Source text:

────────

# apple cider vinegar ?



## BlueRose (Mar 7, 2013)

What are the differences in apple cider vinegar? I have read the ingredients and they say the same items in the same order? I would like to start using it for pain control and over all health. I just can't remember if it is 1 tablespoon with warm water or 2 daily. Any suggestions or advice welcomed? 

Thank you all for your time and knowledge.


----------



## chickenmommy (Aug 24, 2004)

2 teaspoons 2 times a day. I use Braggs.


----------



## sss3 (Jul 15, 2007)

Dr OZ was saying how good the benefits of vinegar are. The vinegar bottle he showed was a generic brand. I've always used Braggs. But now wonder if generic is ok to drink.


----------



## spacecase0 (Jul 12, 2012)

I like kombocha tea better for the same use.


----------



## Helena (May 10, 2002)

Mix ours with a little apple juice..


----------



## DarleneJ (Jan 29, 2012)

One to two tablespoons per day in a glass of water. I prefer mine over ice. I started with one TBSP and increased it until 2 TBSP became more palatable for me.

You must use raw, unfiltered vinegar with the mother for it to have a beneficial effect. It does not matter the brand as long as it is raw and unfiltered with the mother.

Starting this habit increased my culinary taste! I began to make my own ACV as well as try my hand at a yummy peach vinegar that make's a delightful "light" flavored salad dressing.

Also, adding 1 TSP per day per gallon of drinking water for pets and livestock is very beneficial to their health as well. - And keeps their waterers clear of slime buildup.

I use 1 TSP per cup of water as a hair rinse (the smell goes away after my hair is dry - honest!) Leaves my hair shiny with no buildup!

Needless to say I can go through a lot of ACV. One reason why I learned to make my own.


----------



## jwal10 (Jun 5, 2010)

1 Tbs each, vinegar and honey before bed in 2 TBS warm water....James


----------



## gramma2eight (Jun 3, 2013)

in boiling water to melt the honey or not?


----------



## DarleneJ (Jan 29, 2012)

Boiling water will kill the beneficial bacteria in ACV.


----------



## BlueRose (Mar 7, 2013)

Thank you all for your knowledge.

I have never heard about kombocha tea. Can you tell me more about it?

────────

Dataset records:
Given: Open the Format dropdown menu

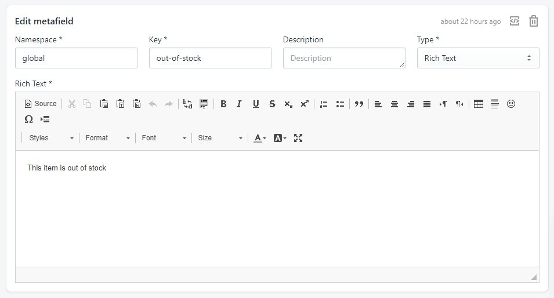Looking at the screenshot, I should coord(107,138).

────────

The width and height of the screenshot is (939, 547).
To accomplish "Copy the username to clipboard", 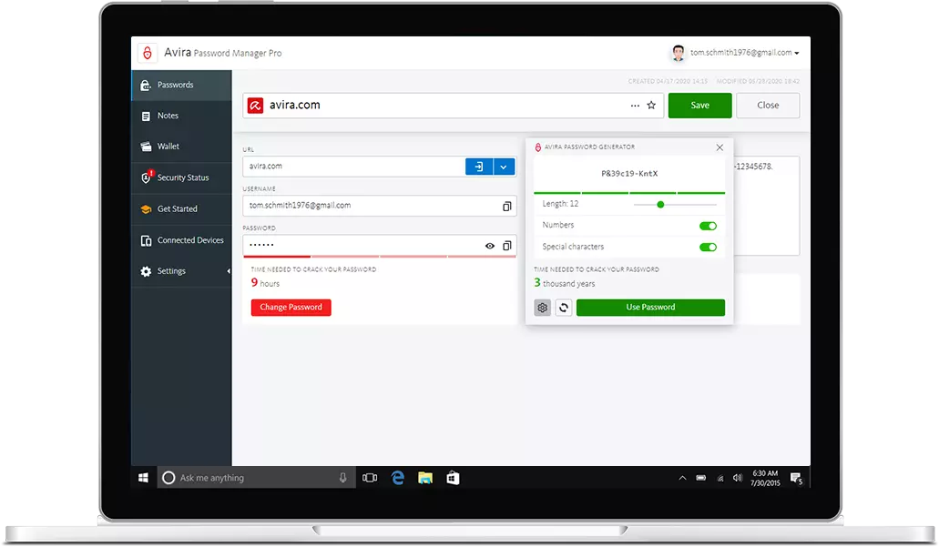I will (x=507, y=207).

────────

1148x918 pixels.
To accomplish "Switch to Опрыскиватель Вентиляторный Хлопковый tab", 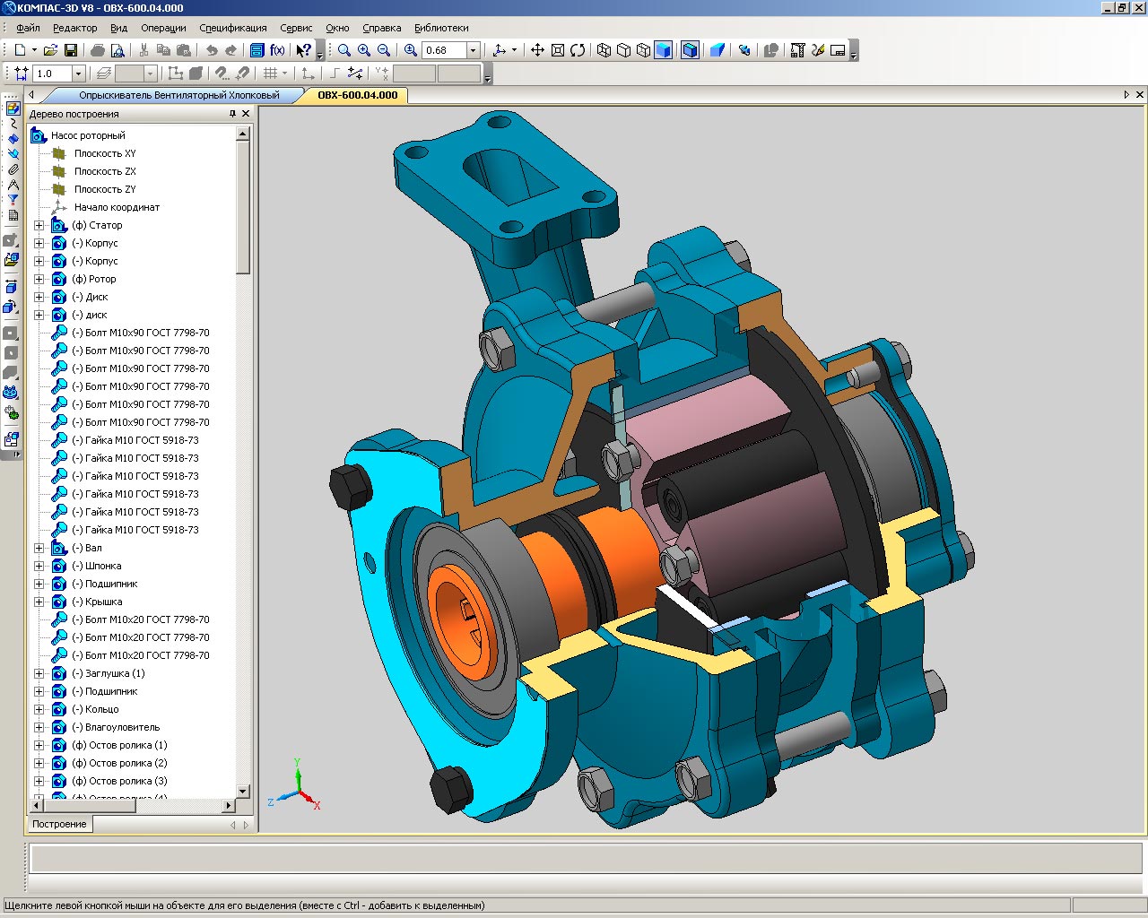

────────

Problem 1: Rewrite the apple cider vinegar thread between "You must use" and "flavored salad dressing.", inclusive, changing "peach" to "plum".
Problem 2: In the apple cider vinegar thread, what does DarleneJ say boiling water will do?
The data was taken from a different source than the apple cider vinegar thread.

Response box 1:
You must use raw, unfiltered vinegar with the mother for it to have a beneficial effect. It does not matter the brand as long as it is raw and unfiltered with the mother.

Starting this habit increased my culinary taste! I began to make my own ACV as well as try my hand at a yummy plum vinegar that make's a delightful "light" flavored salad dressing.

Response box 2: It will kill the beneficial bacteria in ACV.